**THINGS TO DO:**
1: Print the part of the OpenMP parallelization section starting at "- Inner products" and ending at "and charge correlations.", word for word.
2: Carry on the OpenMP parallelization section from the point where it stops.

**PAGE EXTRACT:**
=======

6.3. OpenMP Parallelization¶
This section describes how \({\mathcal H}\Phi\) utilizes OpenMP for shared-memory parallelization.
6.3.1. Overview¶
\({\mathcal H}\Phi\) uses OpenMP to parallelize operations over the local Hilbert space on each MPI process. This hybrid MPI+OpenMP approach enables efficient use of modern multi-core computing nodes.
6.3.2. Parallelized Operations¶
The following operations are parallelized using OpenMP:
- Hamiltonian-vector multiplication
The main computational kernel in iterative eigensolvers. Each thread processes a portion of the local state vector.
- Diagonal matrix elements
Evaluation of on-site interactions and chemical potentials.
- Inner products and norms
Vector operations required for Lanczos and LOBPCG algorithms.
- Expectation values
Physical observable calculations such as energy, spin correlations, and charge correlations.
6.3.3. Thread-safe Implementation¶
Care must be taken to avoid race conditions when multiple threads update shared data structures. \({\mathcal H}\Phi\) uses the following strategies:
- Separate accumulation
Each thread accumulates results to separate memory locations, which are then combined in a serial section or using OpenMP reduction clauses.
- Read-only shared data
Hamiltonian parameters and state indexing arrays are read-only during parallel regions.

=======

**DATASET ENTRIES:**
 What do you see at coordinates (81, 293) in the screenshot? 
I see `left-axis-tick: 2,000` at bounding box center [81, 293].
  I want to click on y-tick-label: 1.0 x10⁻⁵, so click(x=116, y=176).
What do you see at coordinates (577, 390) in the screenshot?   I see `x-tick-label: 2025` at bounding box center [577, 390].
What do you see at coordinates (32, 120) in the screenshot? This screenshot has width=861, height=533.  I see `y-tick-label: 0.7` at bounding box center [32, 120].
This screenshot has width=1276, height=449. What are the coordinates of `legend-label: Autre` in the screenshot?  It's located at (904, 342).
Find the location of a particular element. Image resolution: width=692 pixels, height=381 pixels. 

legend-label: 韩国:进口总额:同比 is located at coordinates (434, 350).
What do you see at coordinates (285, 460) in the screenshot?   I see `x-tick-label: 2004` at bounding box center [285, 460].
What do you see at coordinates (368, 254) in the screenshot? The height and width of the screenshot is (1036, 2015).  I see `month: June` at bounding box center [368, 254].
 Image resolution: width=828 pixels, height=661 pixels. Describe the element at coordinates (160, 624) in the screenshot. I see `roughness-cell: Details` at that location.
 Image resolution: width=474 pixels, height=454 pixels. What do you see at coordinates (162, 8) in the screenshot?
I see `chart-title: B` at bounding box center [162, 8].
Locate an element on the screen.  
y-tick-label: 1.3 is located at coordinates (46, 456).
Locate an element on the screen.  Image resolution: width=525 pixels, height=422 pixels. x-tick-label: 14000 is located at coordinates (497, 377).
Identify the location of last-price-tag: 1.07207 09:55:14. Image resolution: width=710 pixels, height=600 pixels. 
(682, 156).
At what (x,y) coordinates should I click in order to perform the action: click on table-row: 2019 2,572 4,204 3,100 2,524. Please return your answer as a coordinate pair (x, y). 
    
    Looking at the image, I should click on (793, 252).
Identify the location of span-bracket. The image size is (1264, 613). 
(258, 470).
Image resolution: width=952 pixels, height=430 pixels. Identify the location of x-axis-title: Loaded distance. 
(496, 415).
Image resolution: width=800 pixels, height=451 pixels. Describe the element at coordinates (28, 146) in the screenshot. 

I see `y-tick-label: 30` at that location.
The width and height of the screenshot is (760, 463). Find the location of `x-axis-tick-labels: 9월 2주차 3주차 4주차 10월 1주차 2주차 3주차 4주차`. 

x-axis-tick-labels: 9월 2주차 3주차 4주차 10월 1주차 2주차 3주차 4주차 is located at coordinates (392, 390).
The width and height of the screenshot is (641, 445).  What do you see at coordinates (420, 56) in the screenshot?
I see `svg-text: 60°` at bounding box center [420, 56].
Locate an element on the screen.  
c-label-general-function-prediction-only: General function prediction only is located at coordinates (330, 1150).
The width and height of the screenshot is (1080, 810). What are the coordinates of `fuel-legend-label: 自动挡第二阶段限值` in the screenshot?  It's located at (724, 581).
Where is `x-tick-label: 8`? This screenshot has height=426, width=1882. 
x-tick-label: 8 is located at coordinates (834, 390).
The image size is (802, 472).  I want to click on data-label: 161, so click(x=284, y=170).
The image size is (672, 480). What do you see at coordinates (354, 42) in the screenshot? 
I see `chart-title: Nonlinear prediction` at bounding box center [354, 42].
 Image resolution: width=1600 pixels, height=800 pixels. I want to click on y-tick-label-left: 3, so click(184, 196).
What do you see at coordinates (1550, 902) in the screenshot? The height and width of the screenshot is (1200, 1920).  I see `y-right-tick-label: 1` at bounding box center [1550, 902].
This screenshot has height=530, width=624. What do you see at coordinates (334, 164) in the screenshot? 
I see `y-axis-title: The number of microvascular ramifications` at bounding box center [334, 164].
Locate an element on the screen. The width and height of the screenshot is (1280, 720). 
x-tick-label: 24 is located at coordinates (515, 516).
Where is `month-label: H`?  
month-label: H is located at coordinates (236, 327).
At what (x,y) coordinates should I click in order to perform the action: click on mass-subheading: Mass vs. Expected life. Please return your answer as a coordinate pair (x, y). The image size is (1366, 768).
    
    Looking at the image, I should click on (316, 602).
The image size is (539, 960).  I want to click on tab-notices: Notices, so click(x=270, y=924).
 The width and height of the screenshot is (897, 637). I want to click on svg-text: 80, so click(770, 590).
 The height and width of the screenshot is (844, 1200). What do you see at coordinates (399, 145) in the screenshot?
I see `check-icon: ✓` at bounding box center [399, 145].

=======

**ANSWER LIST:**
1:
- Inner products and norms
Vector operations required for Lanczos and LOBPCG algorithms.
- Expectation values
Physical observable calculations such as energy, spin correlations, and charge correlations.

2:
6.3.4. Setting the Number of Threads¶
The number of OpenMP threads is controlled by the OMP_NUM_THREADS environment variable:
export OMP_NUM_THREADS=4
mpirun -np 2 ./HPhi -e namelist.def
For optimal performance, the product of MPI processes and OpenMP threads should match the number of available CPU cores.
6.3.5. Performance Considerations¶
- Load balancing
The local Hilbert space is evenly divided among threads by default. For systems with symmetry restrictions, some threads may have more work.
- Memory bandwidth
Hamiltonian-vector multiplication is often memory-bound. Using fewer threads with better cache locality may sometimes be more efficient than maximizing thread count.
- NUMA effects
On NUMA systems, memory affinity can significantly impact performance. Consider using
OMP_PROC_BINDandOMP_PLACESfor thread pinning.